> **DATA EXTRACTS**:

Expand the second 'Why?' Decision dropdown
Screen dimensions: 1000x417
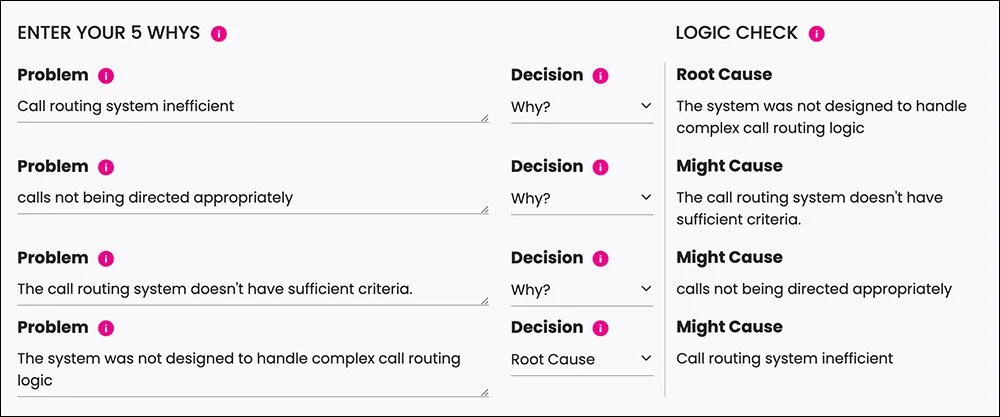(581, 198)
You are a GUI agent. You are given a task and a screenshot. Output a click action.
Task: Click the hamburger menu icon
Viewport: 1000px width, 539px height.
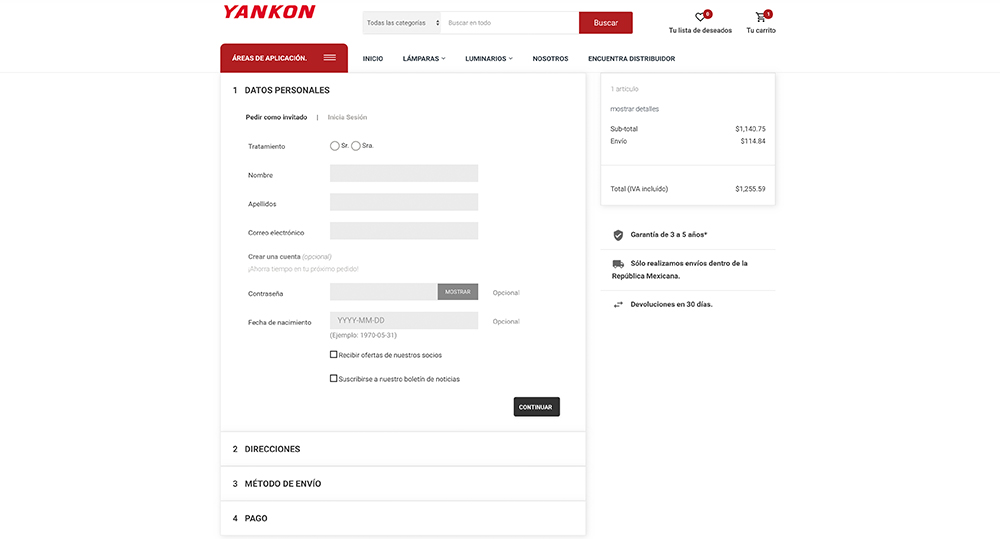point(329,58)
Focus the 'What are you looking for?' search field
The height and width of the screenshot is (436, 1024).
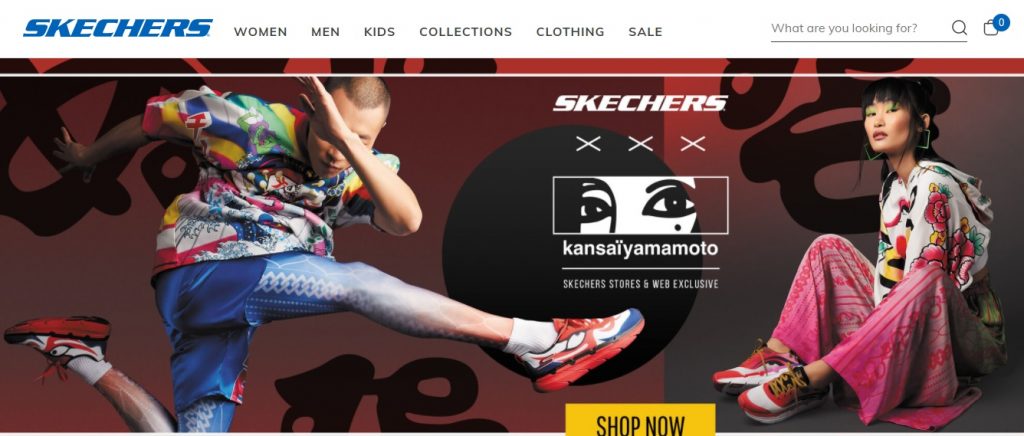tap(859, 28)
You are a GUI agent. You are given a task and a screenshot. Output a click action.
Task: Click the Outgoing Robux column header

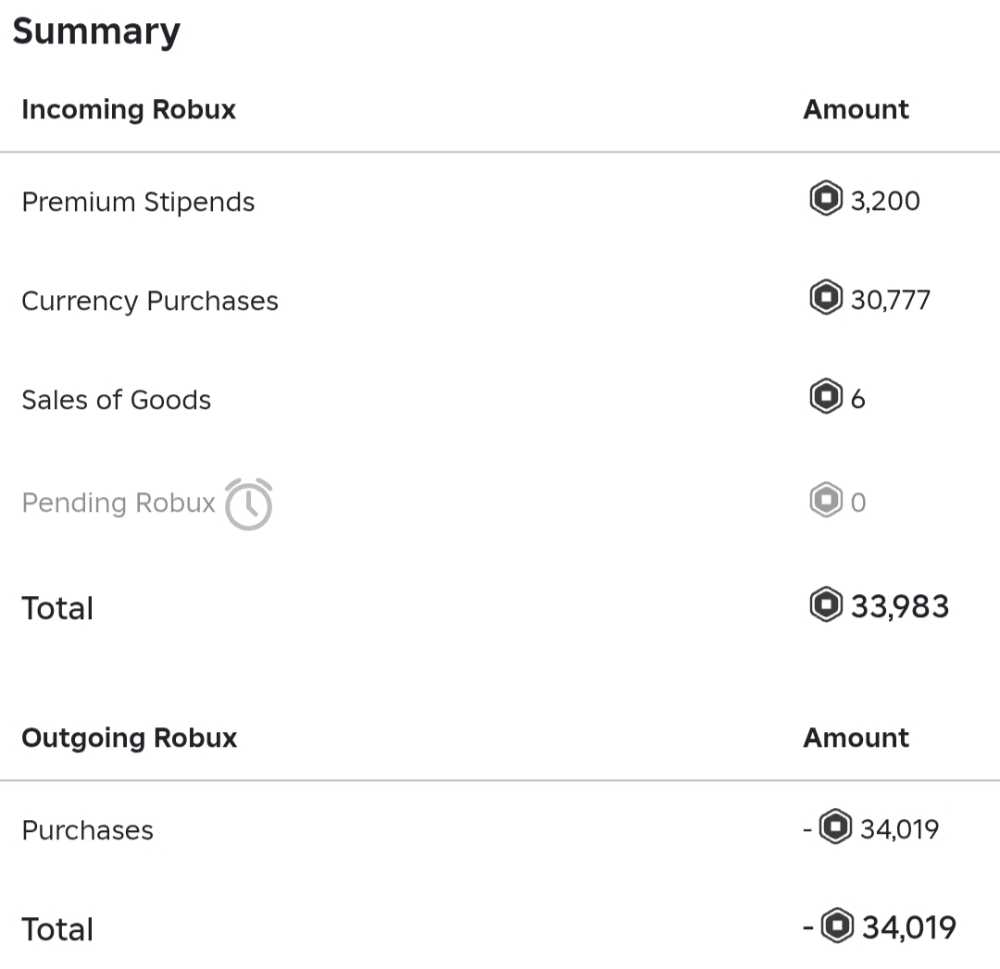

> **WORK TO COMPLETE**:
Now write out the data word for word, skipping every picture in it.

> **RESPONSE TO THE TASK**:
Expand the second 'Why?' Decision dropdown
Screen dimensions: 1000x417
(581, 198)
You are a GUI agent. You are given a task and a screenshot. Output a click action.
Task: Click the hamburger menu icon
Viewport: 1000px width, 539px height.
point(329,58)
Focus the 'What are you looking for?' search field
The height and width of the screenshot is (436, 1024).
tap(859, 28)
You are a GUI agent. You are given a task and a screenshot. Output a click action.
Task: Click the Outgoing Robux column header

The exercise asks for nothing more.